Isn't that amazing? We still keep in touch. We talked and both of us work with Special Ed kids. She is planning a ministry. Pretty awesome work by our Papa God.

So, you'd think that I'd just chill and shut up with the whining and fear and get over it, and trust, right?? Well, the disciples doubted and they had Him right there with them in the flesh.

The other day I was dealing with this stuff again; fear about health, the future, etc. I got exasperated and yelled out in the car (sure that looked good to others) " I need something from You! Please!"

Then the plumber came to the house. Our commode was making a leaking noise and my engineer hubby thought it best not to try to fix it. Probably a wise move. Anyway, I tidied up the toilet area, and took the copy of The Shack from there out of his way. (yeah, we read there, too) I almost put it on the bookshelf in the bedroom, but instead felt compelled to leave it in the bathroom in full view. When the plumber (Jerry) came in, that was the first thing he saw and from there ensued an incredible conversation of testimony about how the book helped him; his recovery from alcoholism, his personal relationship with Jesus, etc. It was amazing, too.

So, I'm better. Still battling, but I realize the battle is with nothing more than the enemy...and sometimes I am my own enemy. I have an auto-immune disease, which means that my body fights against itself.

Time to stop that. The sword is out to fight the right battles, not for self-inflicted wounds.

9 comments:

Don said...

I hear your cries. Know that you are not alone. We are all one. One with God, one with each other. When one hurts, we all hurt. Blessings!

Kansas Bob said...

I resonate with so much of what you have written Karen. I think that disability and chronic illness may be a bit more difficult for those of us who believe in miracles.. not sure? Finding contentment in this season has been very difficult for me.. but I am with you in fighting the fight.. or is that letting Him fight through me.. better sign off before I start spouting some more religious cliches :)

Love and blessings, Bob

karen said...

Thanks, guys...I hate that you can relate, though. I don't know the answer. I go from just fine to freaking out in a second or two. It's really irritating, as well. Bob, spout all the cliches you want...there is Truth in a lot of them! Application is key. Thanks so much and hugs to both of you...and your spouses!

... Paige said...

ah, sweetie {{{{{hugs}}}}}.

it is to be human and in spite of all we believe and know to be true, we are still human. it is a battle that we do not weigh alone, but shoulder to shoulder with legions of angles

karen said...

Hugs back to you, Paige. You know how it is. I'd fight anything with you by my side!

Connie said...

Run the race knowing that you are never on the track by yourself.

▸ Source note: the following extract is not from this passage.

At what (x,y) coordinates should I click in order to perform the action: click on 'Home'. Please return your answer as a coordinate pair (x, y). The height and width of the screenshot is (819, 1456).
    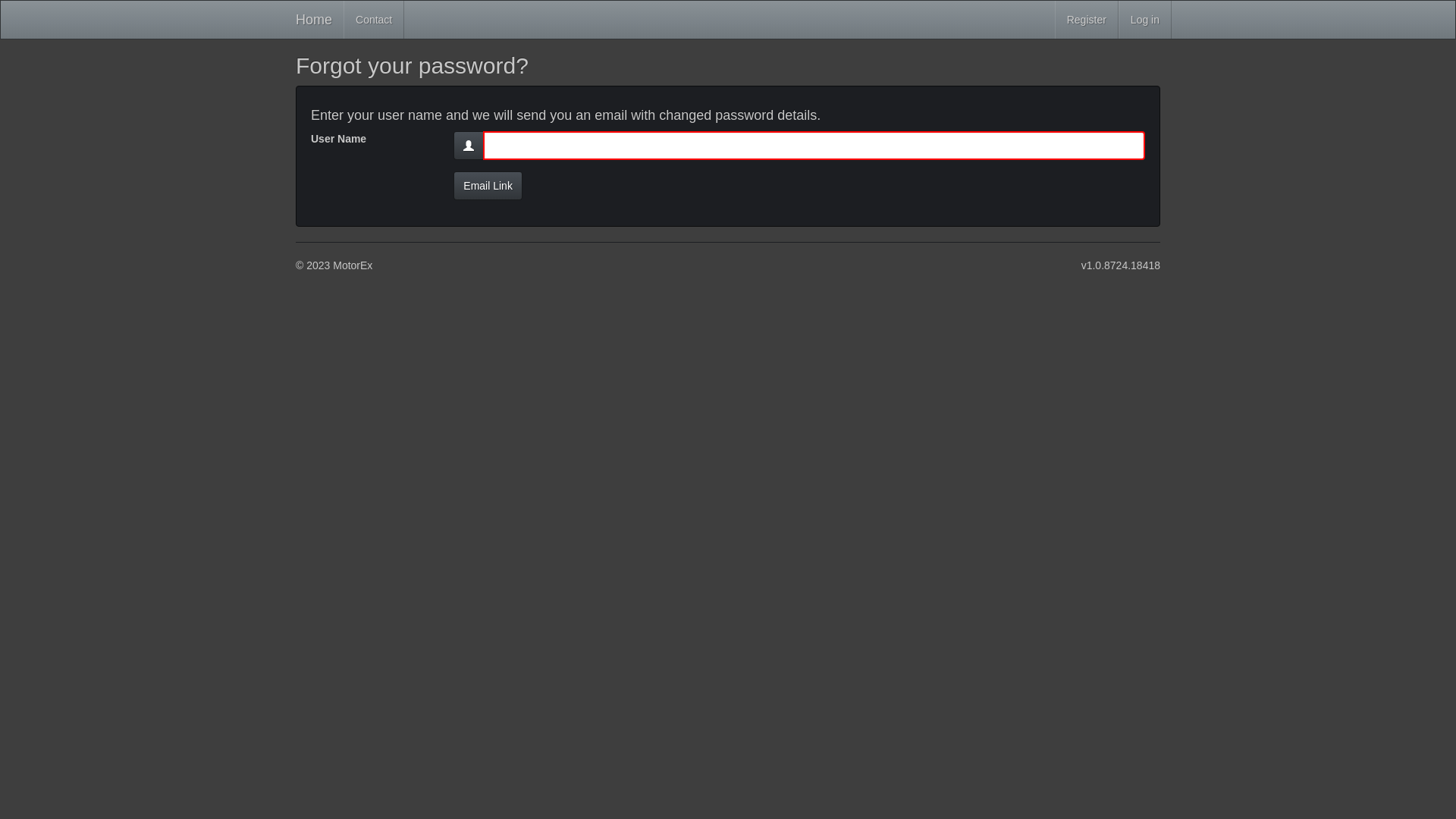
    Looking at the image, I should click on (312, 20).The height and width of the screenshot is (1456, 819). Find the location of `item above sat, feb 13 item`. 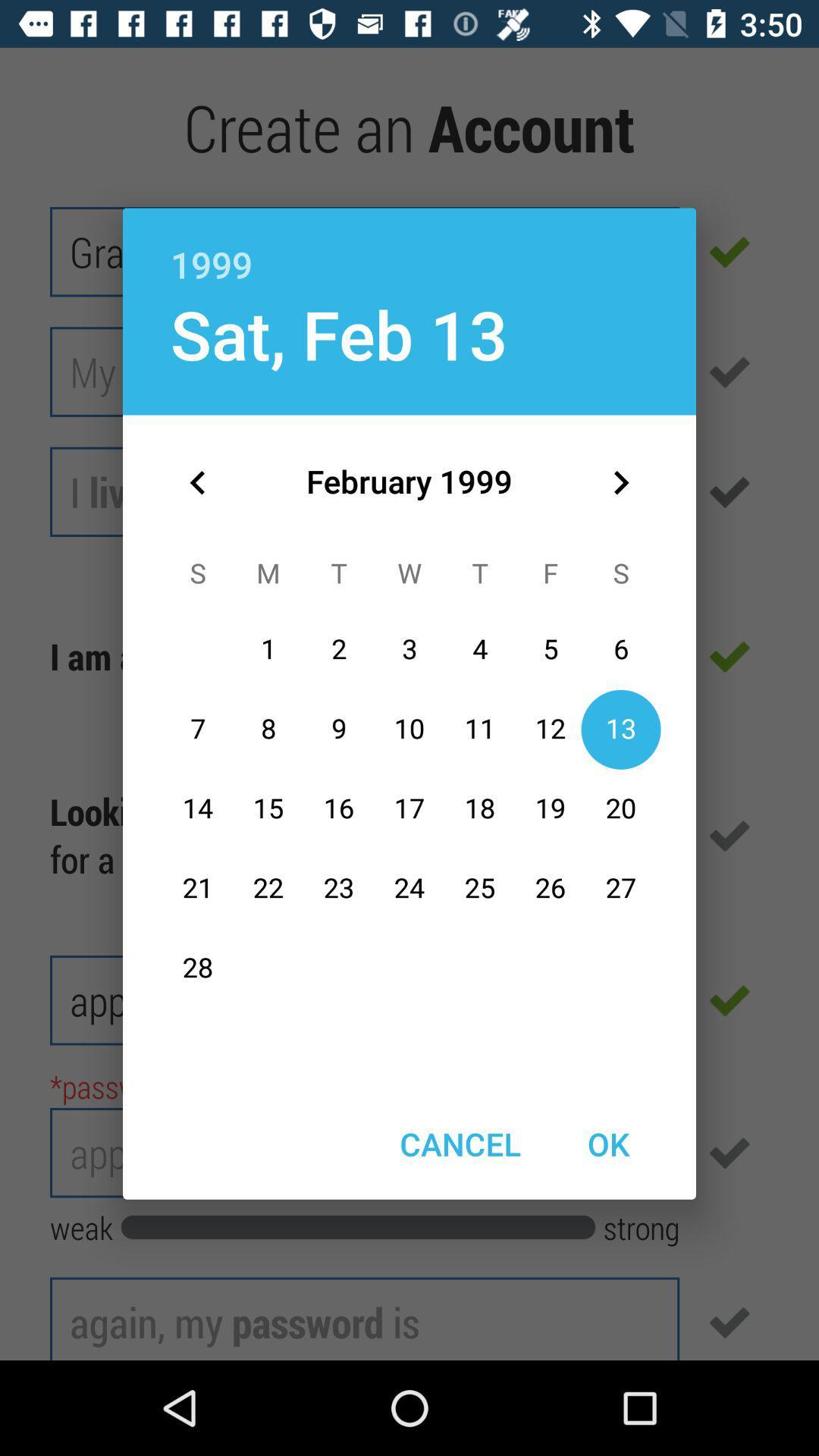

item above sat, feb 13 item is located at coordinates (410, 248).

Image the footsteps thing. When there is one set of tracks it is God carrying you.

You are being changed as the butterfly emerging into a new level of learning and daily venues for sharing your beauty, heart, strength, and wisdom with those God puts in your paths. They include not only adults, but children and pets. AMEN SISTA!

Robert said...

So relate to so much of what you shared here Karen my sweet friend as you know. Amazing the ways He gives us little touches like the woman at the waiting room and the plumber!!! I was fine mostly when i was in the hospital, it is usually when i am by myself that the fear,anxiety and questioning happen hardcore. No wonder He gave us so many *one anothers* Keep sharing my friend!!! Hugs to you!!!

simplydave said...

In hospital after my heart attack was such a confusing time. I knew in my spirit that I was 'whole' but my body was hurting. It was difficult to accept that I knew that I was being healed and, whatever happened, I was going to be just fine. God's provision was available, I just had to receive it.
Dearest Karen, it has been said already, but you are not alone.

karen said...

Thank you, Connie, Robert, and Dave. We have to turn it all over to Him. That can be tough but I'm workin' on it!!